Routing & Minimal APIs

Here's the whole mental model, and if you hold onto it the rest of this phase is detail: a route is an HTTP method plus a path, pointing at a handler. GET /products is one route. POST /products is a different route — same path, different method, different code runs. ASP.NET Core keeps a table of these, and when a request arrives it looks up the method-and-path pair, finds the matching handler, and runs it.

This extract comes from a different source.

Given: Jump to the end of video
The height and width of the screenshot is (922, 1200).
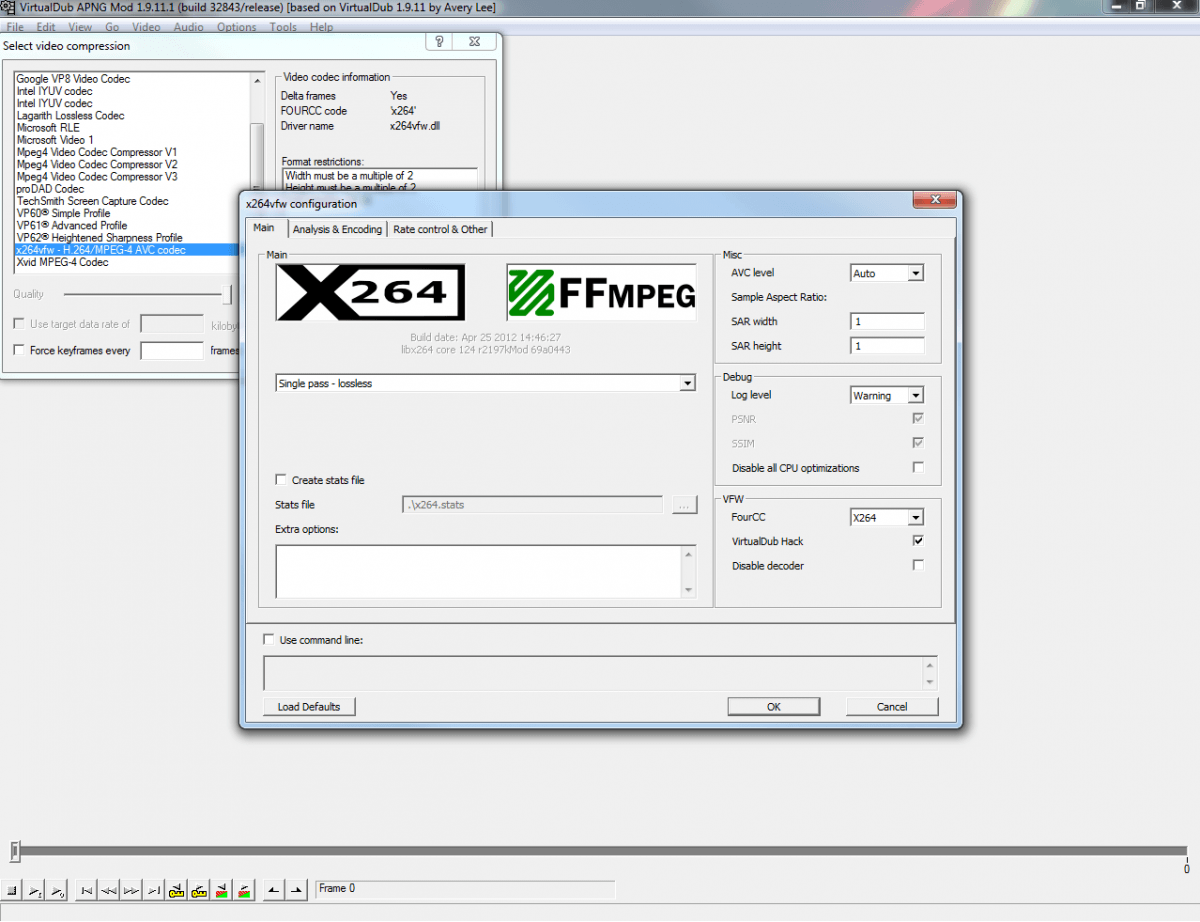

Minimal APIs are the leanest way to fill that table. You call app.MapGet, app.MapPost, and so on — each one registers "when this method hits this path, run this function." The function is usually a small lambda. And the genuinely clever part, the thing that makes minimal APIs feel light: the framework looks at your handler's parameters and fills them in for you from the route, the query string, or the request body. You write a function that wants an int id, and ASP.NET Core figures out where to get an id from.

📝 You'll keep growing the products API from Phase 1 — a tiny service around a Product(Id, Name, Price) record. By the end of this phase it'll answer to a list endpoint and a by-id endpoint, return proper status codes, and live under a versioned URL prefix.

The method maps

Every HTTP method you care about has a matching Map call on app:

app.MapGet("/products", () => "all products");
app.MapPost("/products", () => "create a product");
app.MapPut("/products/{id}", (int id) => $"replace product {id}");
app.MapPatch("/products/{id}", (int id) => $"patch product {id}");
app.MapDelete("/products/{id}", (int id) => $"delete product {id}");

What just happened: Five routes, registered in five lines. Notice /products appears twice — MapGet and MapPost to the same path are two separate routes because the method is part of the identity. The string is the path; the lambda is the handler. That's the entire shape of a minimal API endpoint, repeated.

Let's make the products list real instead of returning a string. We'll seed a tiny in-memory list and hand it back:

var products = new List<Product>
{
    new(1, "Keyboard", 79.99m),
    new(2, "Mouse", 29.99m),
    new(3, "Monitor", 249.00m),
};

app.MapGet("/products", () => products);

app.Run();

record Product(int Id, string Name, decimal Price);

What just happened: The handler returns a List<Product>. When you return an object (or a list of them) from a minimal API handler, ASP.NET Core serializes it to JSON automatically and sends it back with Content-Type: application/json. Return a string and you get plain text instead. You didn't write a single line of serialization code — returning the value is the instruction.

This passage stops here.